Wednesday, October 13, 2010

Greenstone and Z39.50

The local windows install of Greenstone for Windows contains a Z39.50 client but the documentation on how to use it is out of date and there seems to be some problems in saving the file in shared computer labs. The following was tested on Greenstone 2.83 on Windows XP and describes how to do a title search for books on SQL against the Library of Congress z39.50 server database.

1. Click on the Download tab and select Z39.50
2. Enter the following parameters:

Host: lx2.loc.gov
Port: 210
Database: LCDB
Find: @attr 1=4 "SQL"

3. Click Download

You can set the Max Records if you want. A max of 500 records is returned for any query. The file of MARC records is saved to wherever folder was specified when Greenstone was installed. If installed on your own computer running windows XP this is most likely the C: drive in Documents and Settings\yourusername\Application Data\Greenstone\GLI\lx2.loc.gov with the filename set to the search string with an extension of .marc, in this example the file name was LCDB_@attr 1=4 SQL_500.marc.

When we ran this in the GU and GRC computer labs the file was not written even though the Greenstone log said it was. The problem seems to be that user application data is not saved locally but to a network share.

The file itself is a plain text ASCII file containing the 500 marc records. It looks like this:

Records: 500
[LCDB]Record type: USmarc

001 15430621
005 20080908175110.0
008 080827s2008 caua 001 0 eng d
906 $a 7 $b cbc $c copycat $d 2 $e ncip $f 20 $g y-gencatlg
925 0 $a acquire $b 2 shelf copies $x policy default
955 $a ps04 2008-08-27 z-processor 2 copies to ASCD $i jx09 2008-09-08 $e jx09 2008-09-08 c. 1-2 to BCCD
010 $a 2008297695
020 $a 9781590599693 (pbk.)
020 $a 1590599691 (pbk.)
035 $a (OCoLC)ocn179801564
040 $a BTCTA $c BTCTA $d BAKER $d YDXCP $d OCO $d CDX $d BWX $d OCLCQ $d DLC
042 $a lccopycat
082 04 $a 005.7565 $2 22
050 00 $a QA76.9.D3 $b A284 2008

For information on the Library of Congress Z39.50 server see:
http://www.loc.gov/z3950/lcserver.html and for information on the syntax of Z39.50 queries using Yaz see: http://www.indexdata.com/zebra/doc/querymodel-rpn.html

The next step is to import the MARC records into Greenstone.

  1. Click the Gather tab
  2. Expand the Local Filespace and drag LCDB_@attr 1=4 SQL_500.marc into the Collection window
  3. When asked click Add Plugin to add the MARCplug import program

MARCplugin uses a file called marctodc.txt located in the /gsdl/etc folder to map MARC field numbers to Dublin Core metadata based on (http://lcweb.loc.gov/marc/dccross.html). It is also possible to use the RFC 1807 Bibliographic records metadata set for the following exercise but we will use Dublin Core as that is the metadata scheme most commonly used for online digital collections. You could also use the qualified Dublin Core metadata set. To use the qualified dublin core or the RFC 1807 metadata set clikc on Enrich, Manage Metadata Sets, select a set and click Add. With those additional sets added to Greenstone you can choose them in the next sequence. However, you cannot have both Dubin Core 1.1 and the qualifed Dublin Core at the same time; you must choose one or the other.
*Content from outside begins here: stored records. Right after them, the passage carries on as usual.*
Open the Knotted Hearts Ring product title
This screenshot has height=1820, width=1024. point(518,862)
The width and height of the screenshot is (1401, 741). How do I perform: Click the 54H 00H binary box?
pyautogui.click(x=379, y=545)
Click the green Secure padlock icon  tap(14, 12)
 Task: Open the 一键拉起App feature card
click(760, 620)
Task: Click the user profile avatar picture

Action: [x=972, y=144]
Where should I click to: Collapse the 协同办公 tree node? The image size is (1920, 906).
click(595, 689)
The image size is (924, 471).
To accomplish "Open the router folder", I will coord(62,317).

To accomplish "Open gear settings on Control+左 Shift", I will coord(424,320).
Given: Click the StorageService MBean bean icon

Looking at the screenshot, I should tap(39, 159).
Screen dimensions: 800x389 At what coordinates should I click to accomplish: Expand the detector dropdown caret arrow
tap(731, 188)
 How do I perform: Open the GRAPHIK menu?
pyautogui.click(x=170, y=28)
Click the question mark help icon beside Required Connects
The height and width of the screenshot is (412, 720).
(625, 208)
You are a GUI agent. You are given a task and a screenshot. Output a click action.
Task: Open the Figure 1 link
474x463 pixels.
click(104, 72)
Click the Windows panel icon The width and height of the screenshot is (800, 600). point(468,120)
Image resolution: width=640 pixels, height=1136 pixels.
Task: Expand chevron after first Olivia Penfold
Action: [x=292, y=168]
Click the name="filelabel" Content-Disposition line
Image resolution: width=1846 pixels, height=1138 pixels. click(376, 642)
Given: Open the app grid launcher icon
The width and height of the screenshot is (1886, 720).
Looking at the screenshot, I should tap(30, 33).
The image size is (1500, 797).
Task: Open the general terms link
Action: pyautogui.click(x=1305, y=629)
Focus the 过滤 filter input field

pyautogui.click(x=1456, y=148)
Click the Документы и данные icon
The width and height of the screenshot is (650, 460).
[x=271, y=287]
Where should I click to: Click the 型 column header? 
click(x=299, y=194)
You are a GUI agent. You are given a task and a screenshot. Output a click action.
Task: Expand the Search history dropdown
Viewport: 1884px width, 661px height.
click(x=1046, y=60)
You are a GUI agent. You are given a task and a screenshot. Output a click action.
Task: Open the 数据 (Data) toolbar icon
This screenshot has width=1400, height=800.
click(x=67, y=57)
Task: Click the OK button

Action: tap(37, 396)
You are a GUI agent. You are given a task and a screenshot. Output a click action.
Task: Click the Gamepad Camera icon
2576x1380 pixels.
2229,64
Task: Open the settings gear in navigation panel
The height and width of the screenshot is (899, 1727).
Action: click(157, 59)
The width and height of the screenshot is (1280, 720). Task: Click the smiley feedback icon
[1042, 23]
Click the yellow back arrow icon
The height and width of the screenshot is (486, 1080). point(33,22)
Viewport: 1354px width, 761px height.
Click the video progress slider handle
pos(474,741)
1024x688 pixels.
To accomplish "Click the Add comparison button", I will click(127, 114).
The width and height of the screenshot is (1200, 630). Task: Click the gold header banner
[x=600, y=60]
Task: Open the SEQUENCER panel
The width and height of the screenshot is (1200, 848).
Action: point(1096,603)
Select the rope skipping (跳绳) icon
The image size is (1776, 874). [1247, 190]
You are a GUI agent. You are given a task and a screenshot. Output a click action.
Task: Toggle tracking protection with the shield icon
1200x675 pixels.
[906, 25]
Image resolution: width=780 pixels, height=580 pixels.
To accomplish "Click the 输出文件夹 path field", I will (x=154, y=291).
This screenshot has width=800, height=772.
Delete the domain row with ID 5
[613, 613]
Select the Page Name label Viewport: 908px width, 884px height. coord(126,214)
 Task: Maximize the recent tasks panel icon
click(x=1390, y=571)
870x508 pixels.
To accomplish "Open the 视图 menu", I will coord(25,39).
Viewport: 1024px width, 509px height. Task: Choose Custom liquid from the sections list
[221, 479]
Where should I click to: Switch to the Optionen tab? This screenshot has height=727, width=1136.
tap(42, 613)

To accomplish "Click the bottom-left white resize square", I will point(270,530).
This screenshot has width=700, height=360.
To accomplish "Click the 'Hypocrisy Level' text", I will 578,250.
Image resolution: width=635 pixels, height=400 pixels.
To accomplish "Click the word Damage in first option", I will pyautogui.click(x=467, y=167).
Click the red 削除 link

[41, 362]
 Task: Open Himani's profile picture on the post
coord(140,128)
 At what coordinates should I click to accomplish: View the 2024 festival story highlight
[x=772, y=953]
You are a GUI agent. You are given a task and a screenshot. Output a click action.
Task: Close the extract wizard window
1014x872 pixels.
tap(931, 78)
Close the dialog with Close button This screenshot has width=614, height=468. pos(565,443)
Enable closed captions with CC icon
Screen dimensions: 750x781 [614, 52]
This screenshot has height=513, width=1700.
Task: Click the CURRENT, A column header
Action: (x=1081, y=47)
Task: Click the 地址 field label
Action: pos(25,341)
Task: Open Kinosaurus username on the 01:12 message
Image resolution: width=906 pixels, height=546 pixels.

The next step is to extract or 'explode' the individual MARC records from the file.

Select
LCDB_@attr 1=4 SQL_500.marc in the Collection Window and right-click
Select Explode Metadata Database from the menu
Place a tick mark in the metadata_set option
Select Dublin Core from the metadata_set pulldown menu and click Explode
Click the Enrich tab



Because Greenstone assigns metadata to files, each MARC record has been assigned to a file with a .nul extension (to indicate the files are really null). Select 00000006.nul to view the metadata.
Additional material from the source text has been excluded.